Andererseits frage ich mich auch sofort wieder: Bin ich auf die Welt gekommen, um Pointen zu machen, oder Gilles Tschudi beim Lauchauflauf-Essen zuzusehen? 

Und noch andererseitser frage ich mich: ist es fair, Patrick Frey als Mumie zu bezeichnen? Er war doch immer so nett zu mir, die drei Mal, an denen wir miteinander gesprochen haben! Ich bekomme ein richtig schlechtes Gewissen. Soll ich? Soll ich nicht? Soll ich? Soll ich nicht (Patrick Frey als Mumie bezeichnen, meine ich)? So geht das lange hin und her.

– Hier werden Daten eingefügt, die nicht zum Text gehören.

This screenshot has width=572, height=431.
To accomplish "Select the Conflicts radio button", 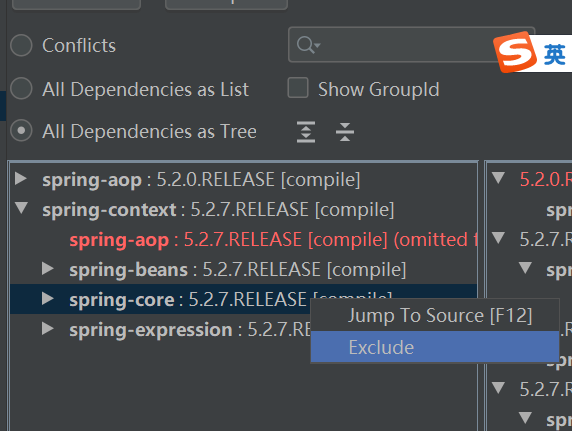I will tap(21, 45).
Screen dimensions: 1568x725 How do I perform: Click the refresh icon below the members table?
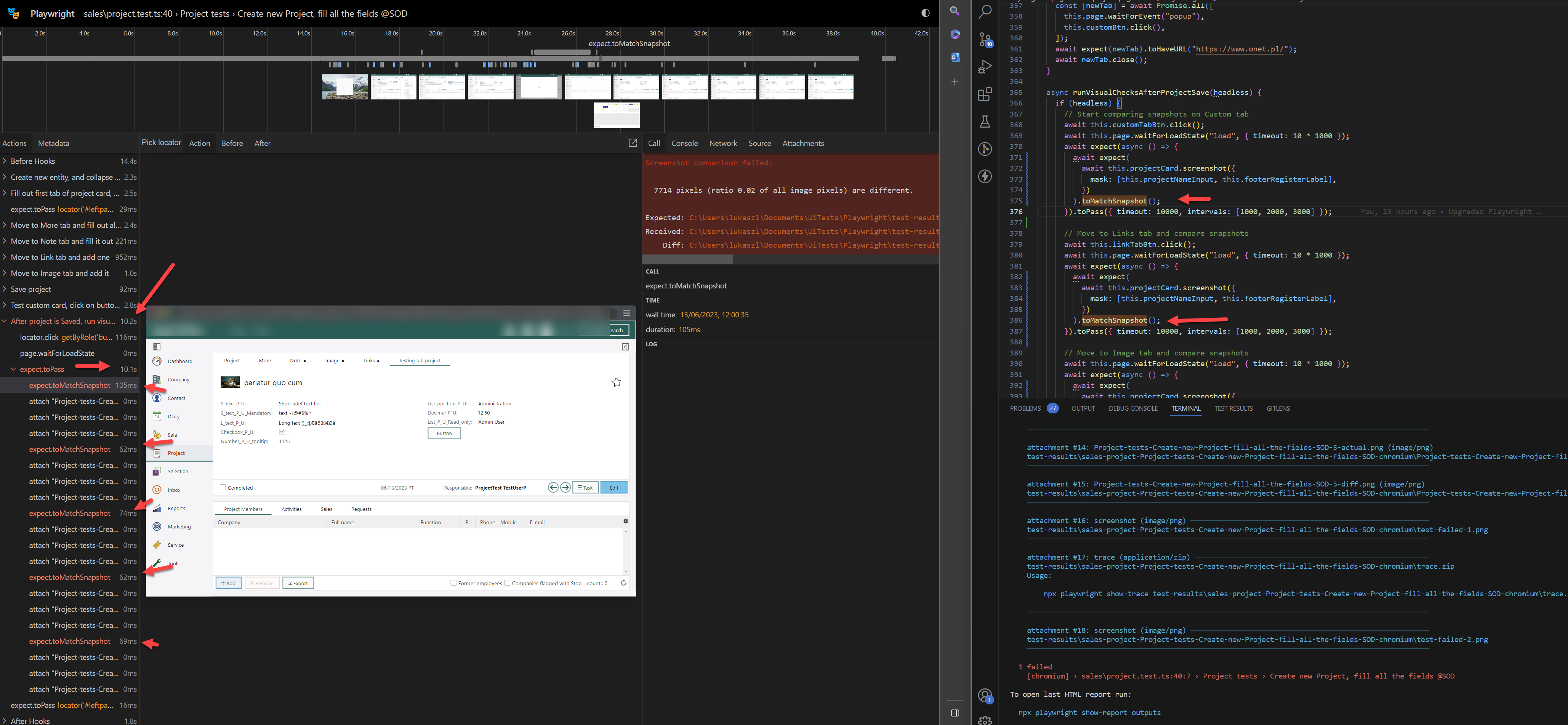624,583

Am Mittwochabend interviewt mich das „METALWORLD“-Magazin, das war schon lange ein Traum von mir! Ich darf zu meinen fünf Lieblings-Heavy-Metal-Platten etwas sagen (Crimson Glory: „Transcendence“, King Diamond: „Them“, Arcturus: „La Masquerade Infernale“, Tourniquet: „Microscopic View Of A Telescopic Realm“, Enslaved: „Monumension“). Ich sage ausschliesslich lobende Dinge.

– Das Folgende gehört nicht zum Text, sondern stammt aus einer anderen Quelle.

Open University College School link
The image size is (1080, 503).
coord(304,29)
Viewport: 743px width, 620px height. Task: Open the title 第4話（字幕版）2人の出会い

Vor dem Schlafengehen experimentiere ich mit meiner „Mind-Machine“, das ist ein Apparat mit vielen blinkenden Lämpchen in einer Art Taucherbrille drin, dank ihm soll man phantastische Reisen in sein eigenes Ich unternehmen können, aber nach fünf Minuten schlafe ich für gewöhnlich ein. So auch heute. 

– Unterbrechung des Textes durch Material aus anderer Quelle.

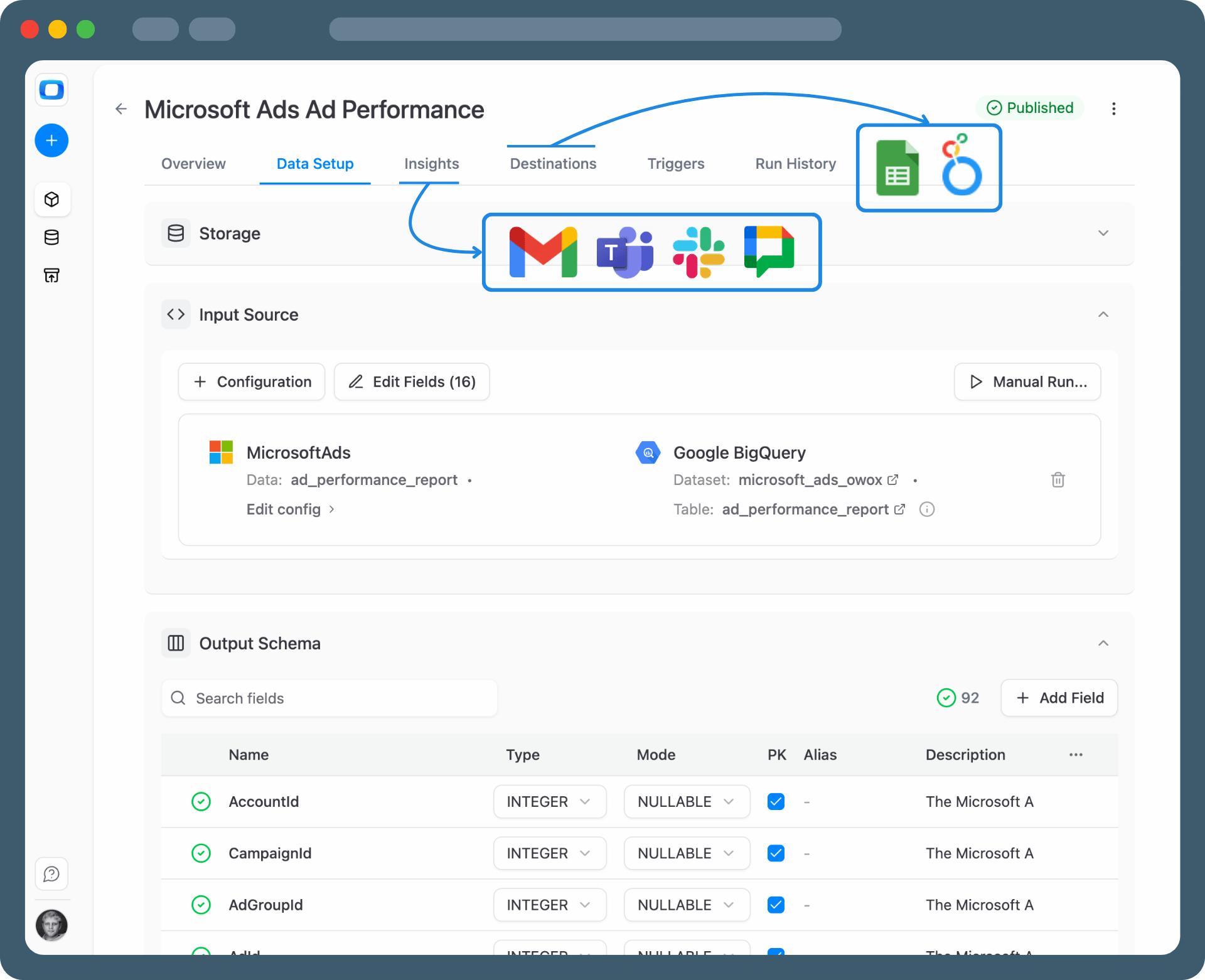Click the Search fields input box
Viewport: 1205px width, 980px height.
pyautogui.click(x=329, y=698)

Woran liegt es, frage ich mich am Freitag, dass sich neben meinem Bett fast nur Horrorromane stapeln (von Brian Lumley, Clive Barker, Simon-Noël Godenzi, William Hjortsberg, Elizabeth Engstrom, Kim Newman und dem Grössten aller, Brian Hodge)? Wäre es nicht besser, da lägen z. B. Bücher von Peter Stamm? „Nein, das wäre es nicht!“, schreit jede Faser in mir, „No passaran!“ 

Nächste Woche fliegen meine Freundin Myriam und ich nach Kanada, und von Montreal aus fahren wir dann mit dem Auto über Boston und New York nach Washington und wieder zurück. Zum Glück ist mein Pass noch gültig, allerdings fällt mir wieder ein, dass mein dort eingetragener Heimatort Schluein (in der Bündner Surselva) laut den Auskünften eines Bekannten auf Arabisch „zwei Feuer“ heisst. Das ist vielleicht nicht so günstig ... Soll ich mir noch schnell ein T-Shirt drucken lassen mit der Aufschrift „I am the god of hellfire, and I bring you two fires“? Soll ich? Soll ich nicht? Etc.

Mehr ist diese Woche an Substantiellem nicht passiert. Niemand bedauert dies so sehr wie ich.